User:Trovatore/Arithmetic and exponentiation in various numerical structures

Many times, usually in the context of discussions about the expression ${\displaystyle 0^{0}}$, I have wanted to express certain ideas that I think are relevant, but it would be too long-winded inline, and also I didn't want to spend the time. So I'm hoping that pointers to this essay may prove useful.

It is often claimed that the natural numbers ${\displaystyle \mathbf {N} }$ form a subset of the integers ${\displaystyle \mathbf {Z} }$, which in turn form a subset of the rational numbers ${\displaystyle \mathbf {Q} }$, which in their turn form a subset of the real numbers ${\displaystyle \mathbf {R} }$, and the reals a subset of the complex numbers ${\displaystyle \mathbf {C} }$.^{[note 1]} In symbols this would be ${\displaystyle \mathbf {N} \subseteq \mathbf {Z} \subseteq \mathbf {Q} \subseteq \mathbf {R} \subseteq \mathbf {C} }$. At the right is a picture used currently in our number article, showing these relationships.

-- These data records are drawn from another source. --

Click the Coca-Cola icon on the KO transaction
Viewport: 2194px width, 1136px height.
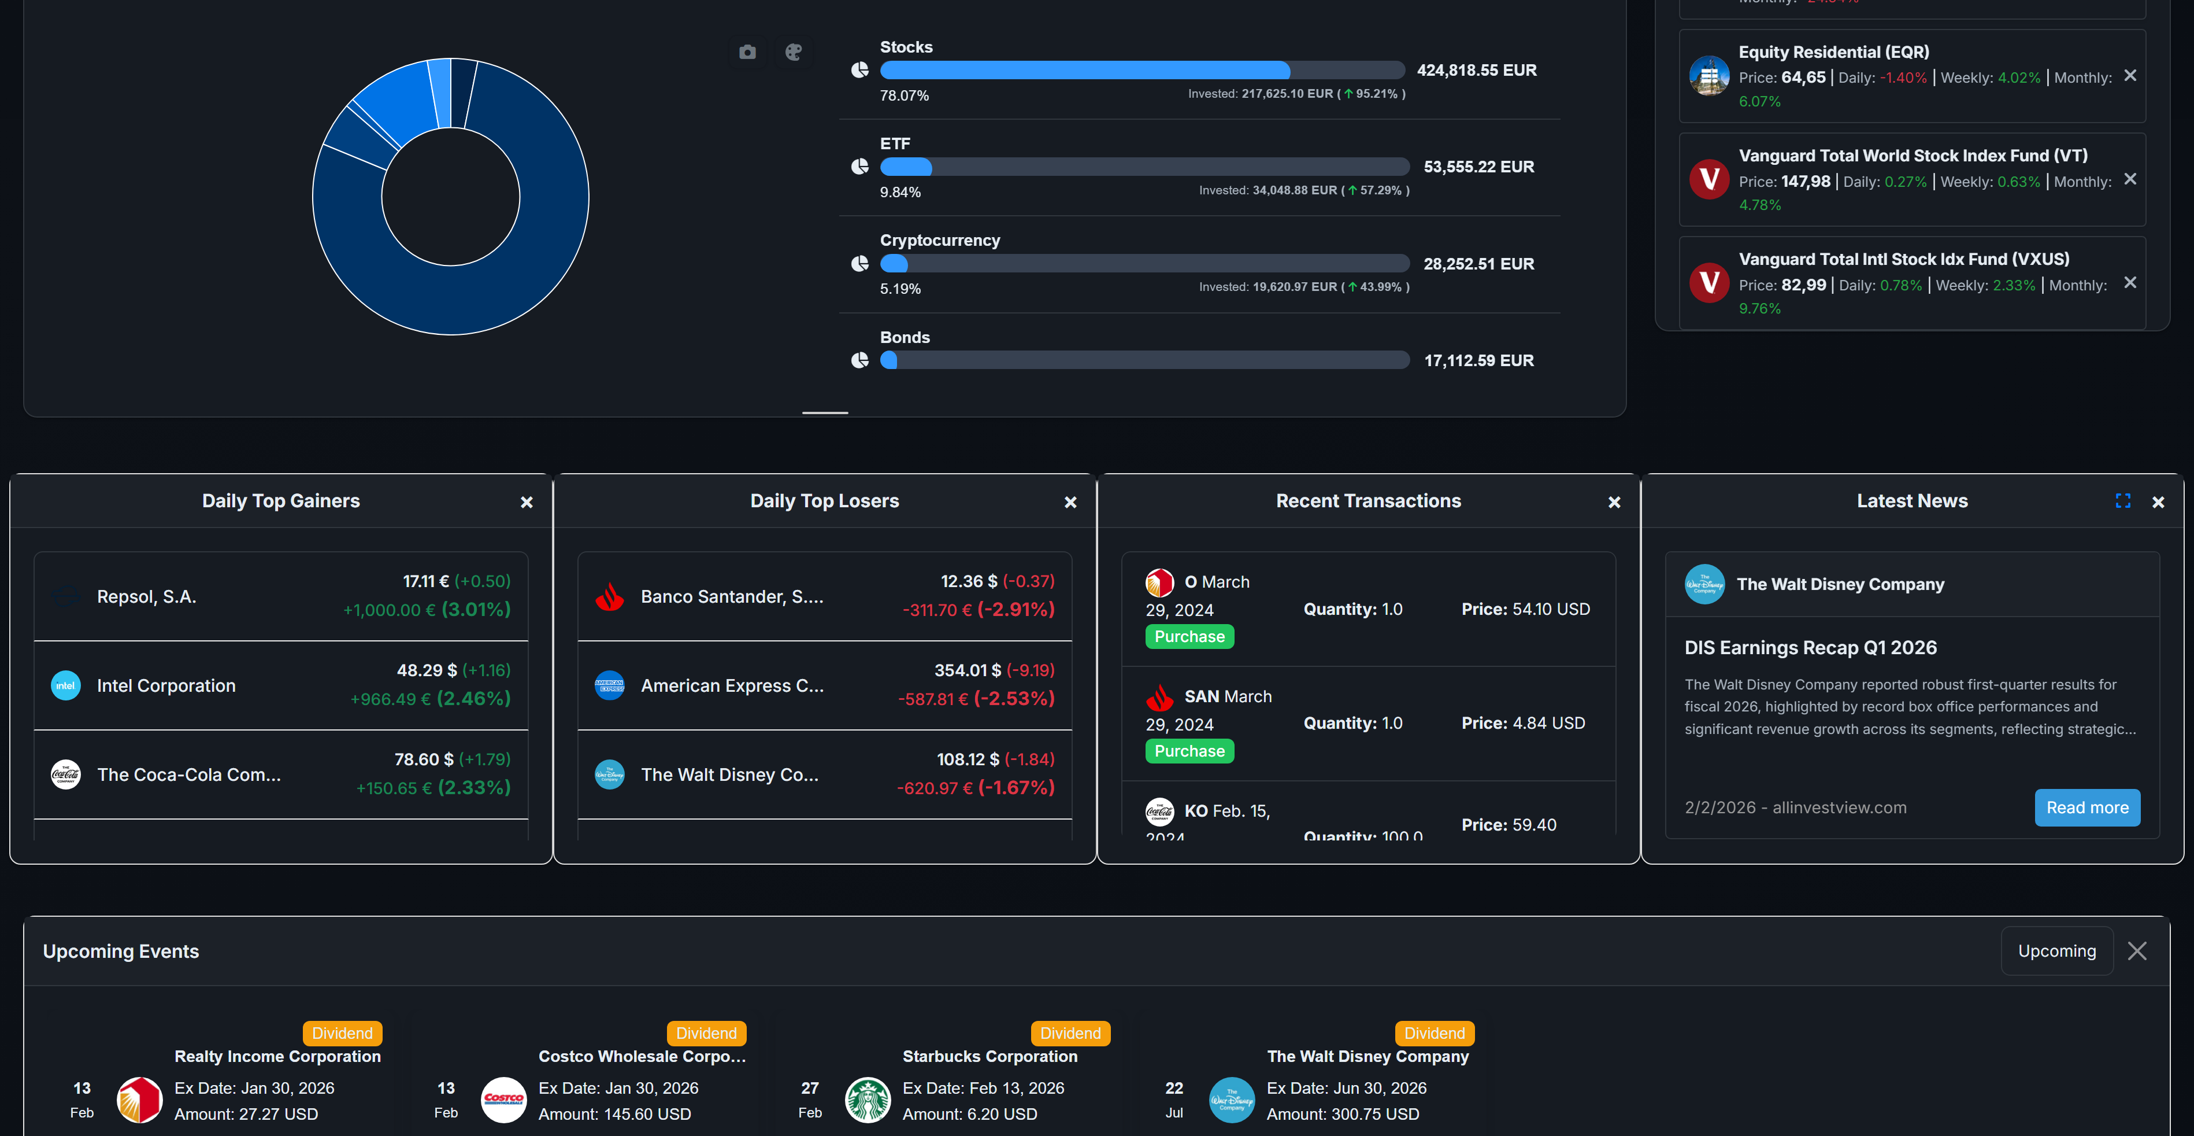tap(1159, 811)
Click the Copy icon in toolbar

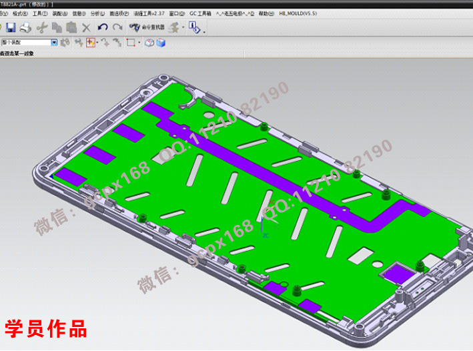[x=57, y=27]

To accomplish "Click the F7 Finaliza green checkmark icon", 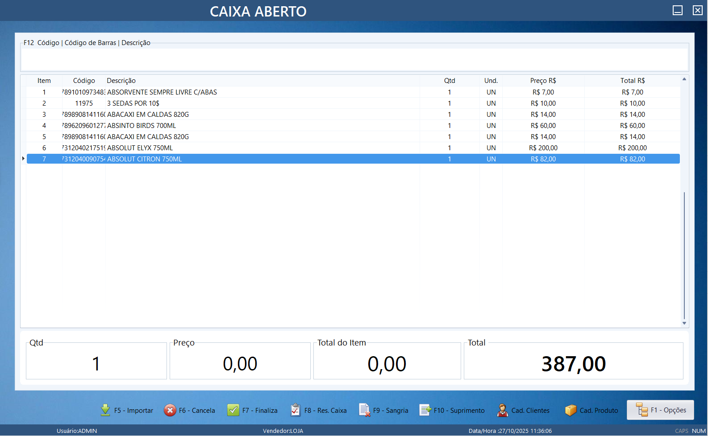I will pyautogui.click(x=233, y=410).
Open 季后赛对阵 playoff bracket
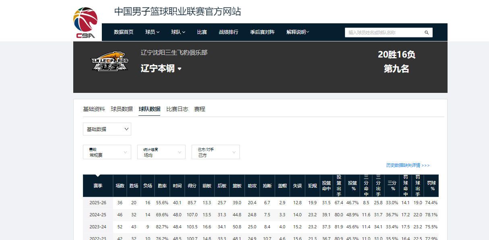 point(262,32)
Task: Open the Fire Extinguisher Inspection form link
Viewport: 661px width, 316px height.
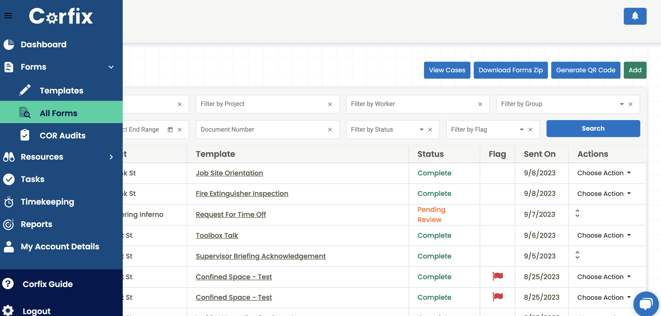Action: tap(242, 193)
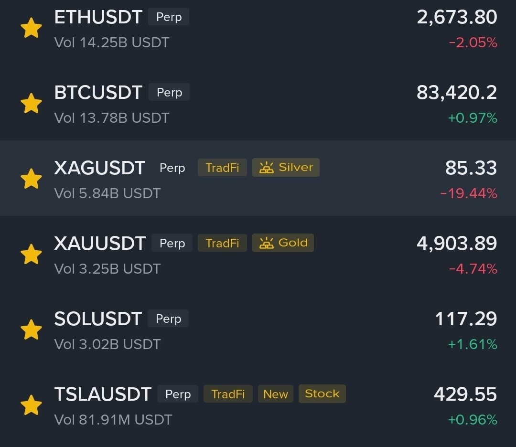Remove XAGUSDT from favorites via star
The height and width of the screenshot is (447, 516).
point(31,179)
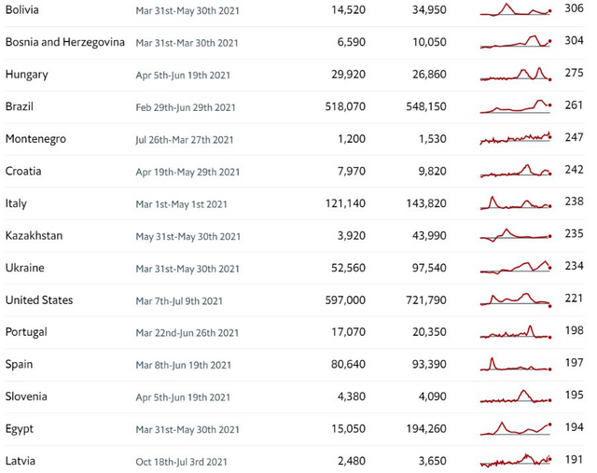Image resolution: width=597 pixels, height=473 pixels.
Task: Select the Slovenia value 195
Action: point(574,395)
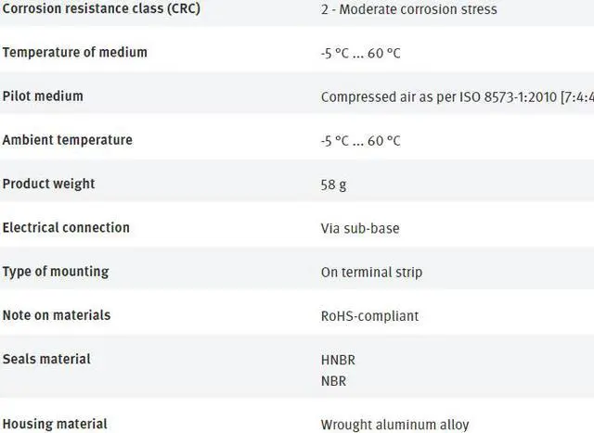Click the Seals material label
594x433 pixels.
(x=46, y=359)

For most purposes this is true.

However, it's worth noting that in any of the most common implementations of mathematics in set theory, it is not literally true. In a typical implementation, the natural numbers^{[note 2]} are identical to the finite ordinal numbers.

Then the integers are represented as ordered pairs of natural numbers, for example ${\displaystyle (n,m)}$, intended to be understood as ${\displaystyle n-m}$, up to the equivalence relation ${\displaystyle (n_{0},m_{0})\sim _{\mathbf {Z} }(n_{1},m_{1})\iff n_{0}+m_{1}=n_{1}+m_{0}}$. (The universe of the structure ${\displaystyle \mathbf {Z} }$ is then the quotient of ${\displaystyle \mathbf {N} \times \mathbf {N} }$ by ${\displaystyle \sim _{\mathbf {Z} }}$.)

Note that this already breaks the subset relationship from the first paragraph. For example, the natural number 0 is the finite ordinal number 0, which is literally simply the empty set.^{[note 3]} However, the integer zero is an infinite set, namely ${\displaystyle \{(0,0),(1,1),(2,2),\ldots \}}$, and indeed all integers are infinite sets (for example the integer ${\displaystyle -1}$ is ${\displaystyle \{(0,1),(1,2),(2,3),\ldots \}}$). Therefore the natural number 0 is not an integer, so ${\displaystyle \mathbf {N} \not \subseteq \mathbf {Z} }$.

I don't want to spend a lot of time on this, but it seems worth putting down the construction of the remaining structures:

• Rationals (${\displaystyle \mathbf {Q} }$): A rational number is represented by a pair of integers ${\displaystyle (n,m)}$, with ${\displaystyle m}$ nonzero,^{[note 4]} understood as ${\displaystyle {\frac {n}{m}}}$, up to the equivalence relation ${\displaystyle (n_{0},m_{0})\sim _{\mathbf {Q} }(n_{1},m_{1})\iff n_{0}m_{1}=n_{1}m_{0}}$.
• Reals (${\displaystyle \mathbf {R} }$): A real number is represented by a Cauchy sequence of rational numbers, up to the equivalence relation ${\displaystyle (q_{n}|n\in \mathbf {N} )\sim _{\mathbf {R} }(r_{n}|n\in \mathbf {N} )\iff |q_{n}-r_{n}|\to 0~{\textrm {as}}~n\to \infty }$.
• Complex numbers (${\displaystyle \mathbf {C} }$): A complex number is an ordered pair ${\displaystyle (x,y)}$ of real numbers, understood as ${\displaystyle x+iy}$.

With these choices, taken literally, none of the subset relations hold: ${\displaystyle \mathbf {N} \not \subseteq \mathbf {Z} \not \subseteq \mathbf {Q} \not \subseteq \mathbf {R} \not \subseteq \mathbf {C} }$.